What you are asked to do >> Reproduce all of the data exactly.

Input data >>

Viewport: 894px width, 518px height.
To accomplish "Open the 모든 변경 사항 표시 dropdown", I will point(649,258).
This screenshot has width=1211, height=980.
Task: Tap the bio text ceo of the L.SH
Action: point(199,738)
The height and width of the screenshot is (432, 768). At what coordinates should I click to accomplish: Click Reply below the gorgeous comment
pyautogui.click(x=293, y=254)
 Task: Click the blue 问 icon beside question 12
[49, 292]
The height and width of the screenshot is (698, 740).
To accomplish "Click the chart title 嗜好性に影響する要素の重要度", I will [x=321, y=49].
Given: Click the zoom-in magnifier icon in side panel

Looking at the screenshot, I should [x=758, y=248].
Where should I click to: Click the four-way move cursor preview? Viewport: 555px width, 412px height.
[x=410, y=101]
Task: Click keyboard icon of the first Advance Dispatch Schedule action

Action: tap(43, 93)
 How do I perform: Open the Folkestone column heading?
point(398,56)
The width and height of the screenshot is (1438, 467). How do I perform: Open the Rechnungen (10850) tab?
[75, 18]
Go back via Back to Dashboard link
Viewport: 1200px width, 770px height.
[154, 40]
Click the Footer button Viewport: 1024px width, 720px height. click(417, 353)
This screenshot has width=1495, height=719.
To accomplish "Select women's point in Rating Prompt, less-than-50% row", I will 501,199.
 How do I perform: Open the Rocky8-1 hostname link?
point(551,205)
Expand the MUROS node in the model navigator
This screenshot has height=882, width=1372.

Task response >>
Viewport: 894px width, 518px height.
To accomplish "Open the 모든 변경 사항 표시 dropdown", I will point(649,258).
This screenshot has width=1211, height=980.
Task: Tap the bio text ceo of the L.SH
Action: point(199,738)
The height and width of the screenshot is (432, 768). At what coordinates should I click to accomplish: Click Reply below the gorgeous comment
pyautogui.click(x=293, y=254)
 Task: Click the blue 问 icon beside question 12
[49, 292]
The height and width of the screenshot is (698, 740).
To accomplish "Click the chart title 嗜好性に影響する要素の重要度", I will [x=321, y=49].
Given: Click the zoom-in magnifier icon in side panel

Looking at the screenshot, I should [x=758, y=248].
Where should I click to: Click the four-way move cursor preview? Viewport: 555px width, 412px height.
[x=410, y=101]
Task: Click keyboard icon of the first Advance Dispatch Schedule action

Action: tap(43, 93)
 How do I perform: Open the Folkestone column heading?
point(398,56)
The width and height of the screenshot is (1438, 467). How do I perform: Open the Rechnungen (10850) tab?
[75, 18]
Go back via Back to Dashboard link
Viewport: 1200px width, 770px height.
[154, 40]
Click the Footer button Viewport: 1024px width, 720px height. click(417, 353)
This screenshot has width=1495, height=719.
To accomplish "Select women's point in Rating Prompt, less-than-50% row", I will 501,199.
 How do I perform: Open the Rocky8-1 hostname link?
point(551,205)
Expand the MUROS node in the model navigator
This screenshot has height=882, width=1372.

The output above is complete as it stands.